= Silk comforter =

Type of bed covering

A silk comforter (絲綿被) is a bed covering, most often used as a duvet, and also commonly referred to as a silk duvet, silk quilt, or silk blanket. Originally used and made in China, since the late 20th century, silk comforters have become more common in Western market areas. Their increasing popularity stems from a combination of factors, including their thermal properties, their light weight, and their natural hypoallergenic properties. The opening of the Chinese market to the world since the 1990s has also played a significant role in the spread of silk comforters, as China is both the world's biggest silk producer and silk comforter manufacturer.

== Production and processing ==

Silk comes from the cocoons of the silkworm, which feeds off mulberry trees in subtropical climates. When the cocoon is boiled, the hard cocoon becomes a loose ball of strong, flexible filament measuring over 1,000 meters. Usually, this ball is uncoiled and wrapped on a spindle for use in the textile industry. Silk is used for making everything from clothing to rugs. During silk comforter production, however, the silk filament is not unraveled, but rather stretched into a flat tangled web and layered to form silk floss, which will fill the comforter.

The cocoons are first boiled to loosen the sericin holding the filaments together and kill the silkworm. Each cocoon is stretched by hand on a U-shaped wooden rack, and the ball of thread becomes a sheet of tangled fibers. This sheet is then hand-stretched again on a larger rack, along with several other cocoons to make a thick, cottony bundle called silk floss. It takes hundreds of these bundles to make a silk comforter.

Once enough silk cocoons have been stretched into bundles, the comforter begins to take shape. Workers grab the edges of the bundle and stretch it wide to match the dimensions of the desired comforter, and layer by layer the comforter begins to take shape.
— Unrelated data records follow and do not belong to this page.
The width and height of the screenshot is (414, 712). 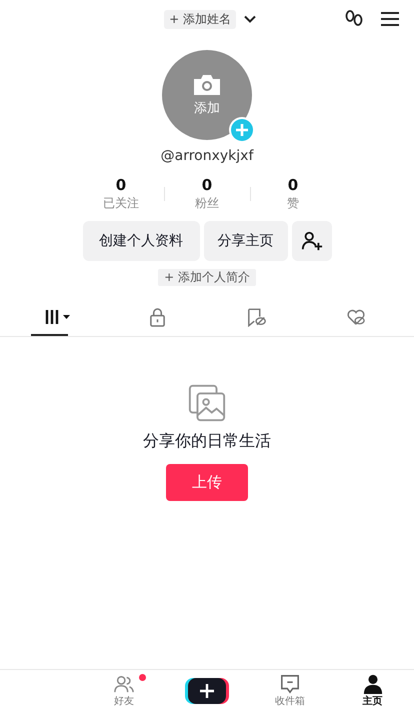 What do you see at coordinates (290, 684) in the screenshot?
I see `message-icon` at bounding box center [290, 684].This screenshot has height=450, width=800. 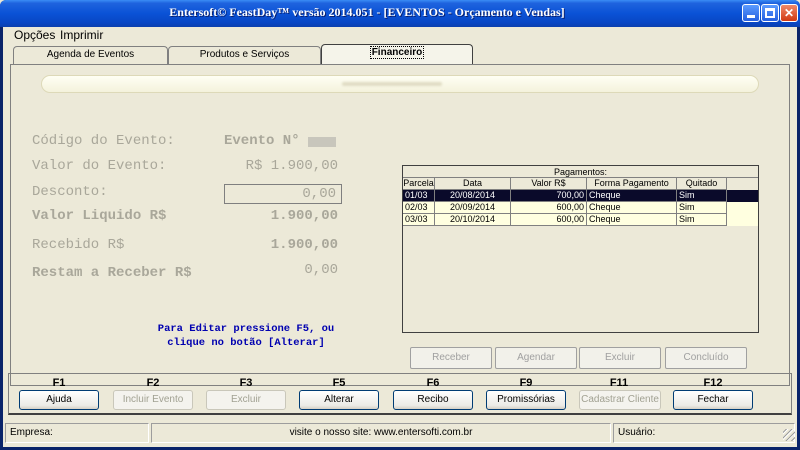 What do you see at coordinates (77, 433) in the screenshot?
I see `status-empresa: Empresa:` at bounding box center [77, 433].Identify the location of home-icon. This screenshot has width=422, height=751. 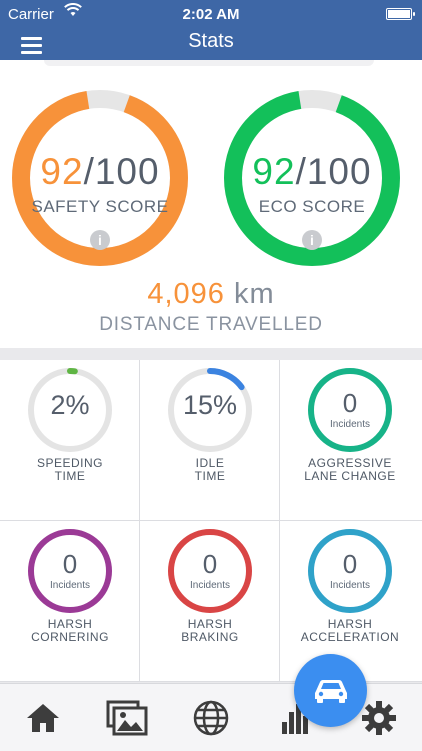
(43, 718).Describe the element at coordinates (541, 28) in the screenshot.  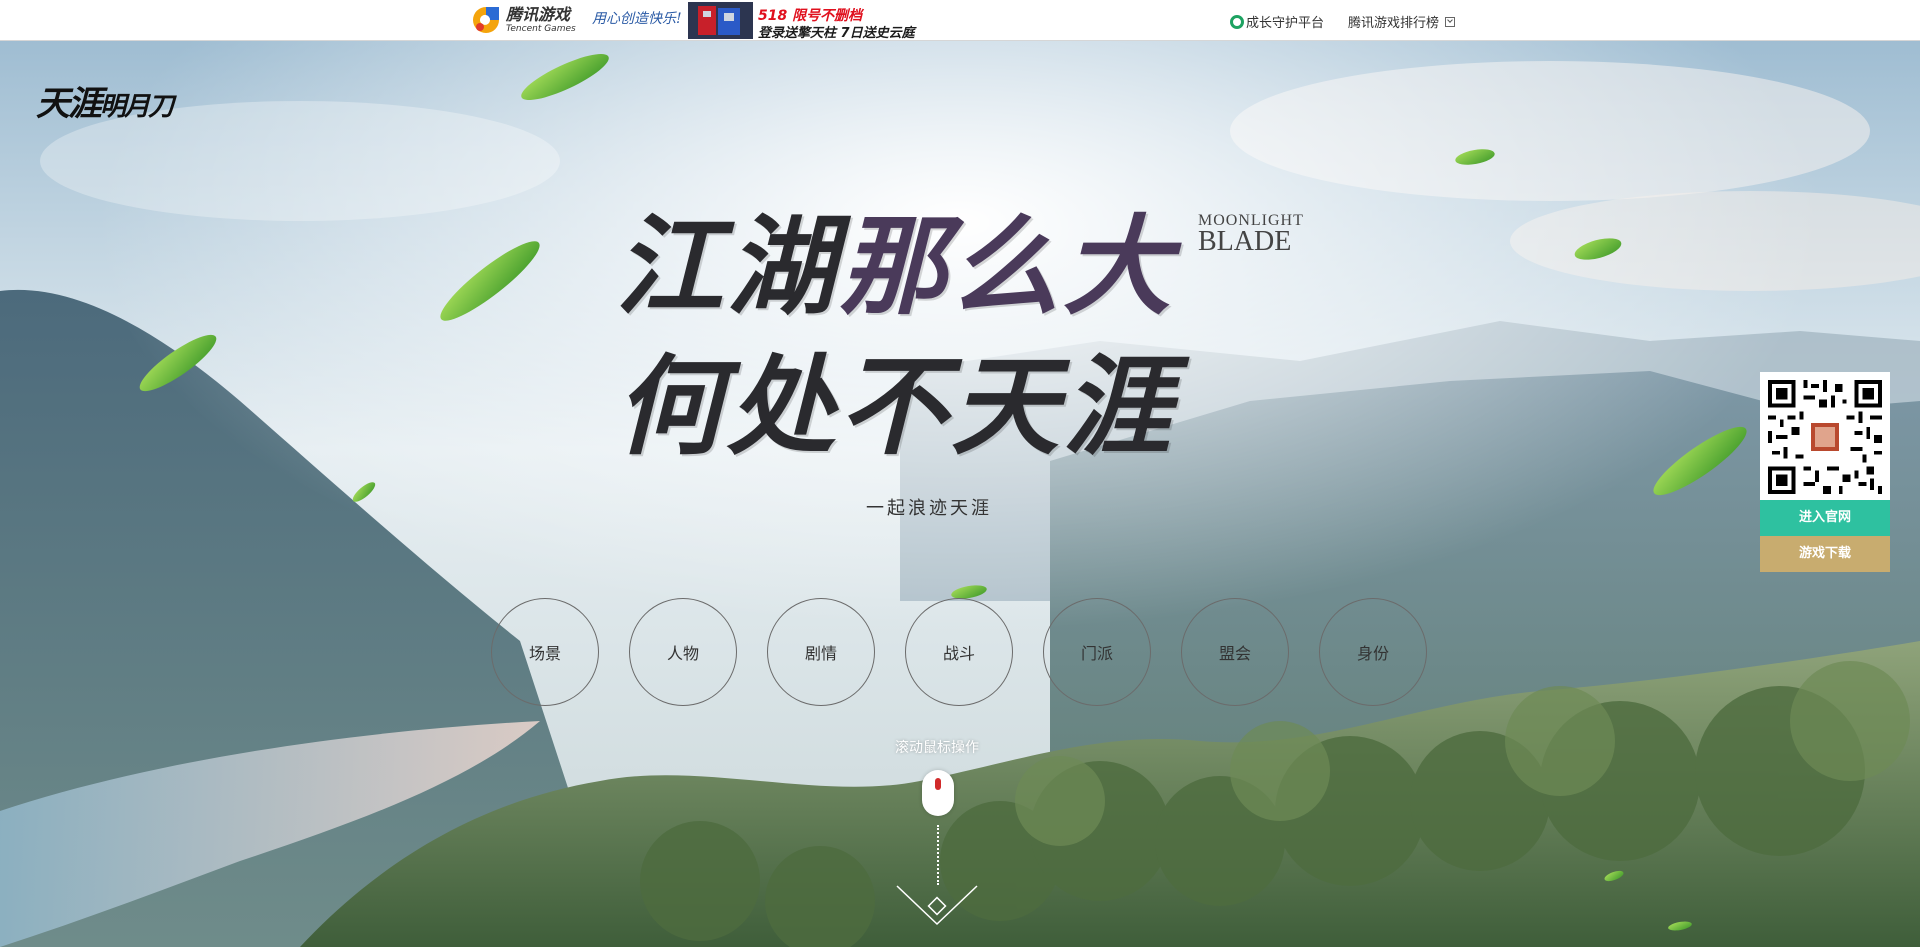
I see `tencent-games-en: Tencent Games` at that location. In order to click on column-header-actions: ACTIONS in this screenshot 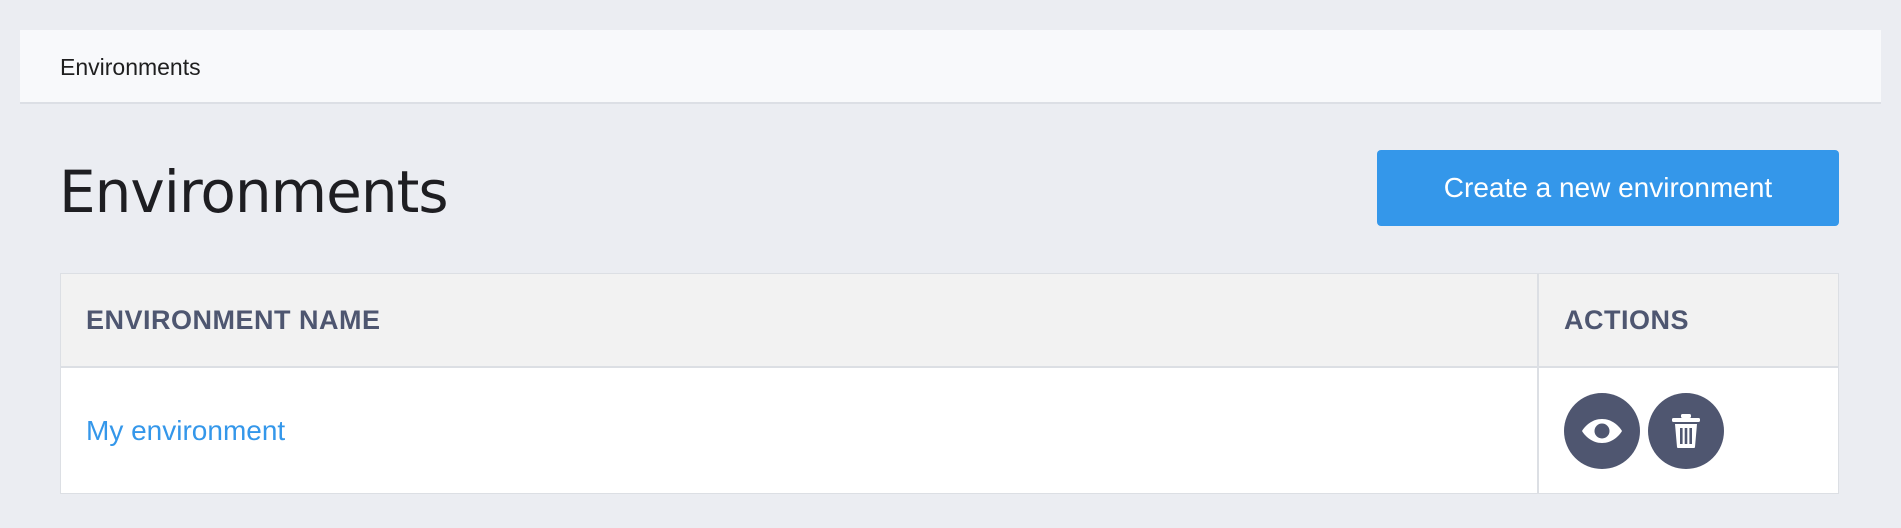, I will do `click(1626, 320)`.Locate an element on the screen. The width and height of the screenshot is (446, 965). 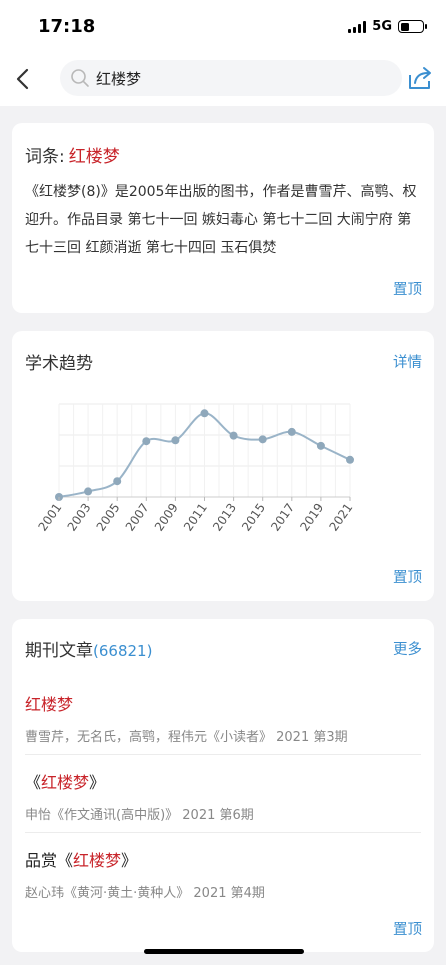
article-title: 品赏《红楼梦》 is located at coordinates (82, 860).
It can take anywhere between 100 and 400 of these thin layers to make a comforter, depending on bed dimensions and desired thickness. Since it takes many cocoons to make each layer, a silk comforter may be composed of thousands of silk cocoons.

Once the silk fiber layers are stacked together, they are sealed inside silk or cotton fabrics and the comforter is complete. The result is extremely light-weight despite the silk comforter's thickness. Silk comforters provide excellent insulating properties similar to down, but tend to be less bulky than down duvets. Silk is a breathable fabric, making silk comforters comfortable in a wide temperature range. Thin silk comforters are used even in the summer.

In the U.S., silk comforters are imported mainly from China or Taiwan and are priced about the same as down comforters. Unlike other natural fibers used in comforters, silk is naturally hypoallergenic, and it does not require any processing chemicals during the manufacturing process. A silk comforter is a good alternative for people who are allergic to goose down comforters.

== Silk comforter care ==

Silk comforters are easy to care for: they only need to be dried under the sun twice a year to maintain their freshness. If more thorough cleaning is required, a silk comforter should be dry-cleaned, since the silk floss layers are damaged by contact with water.

They may have a fairly strong smell to them, attributed to the remaining pupa. There is some difference of opinion about how easy it is to get rid of the smell.

== Cost in China ==

In November 2017, at a large government silk products store in Shanghai, the cost for a 100% silk queen-sized 2 kg silk quilt (duvet, comforter) had the 'fixed price' of Yuan 1880 or approximately U.S. $285 (there are no additional costs). Government fixed-price stores, which one can apparently trust as regards quality, sometimes allow customers to bargain. The price is composed of two parts: one is the silk filler, and the other is the cotton cover.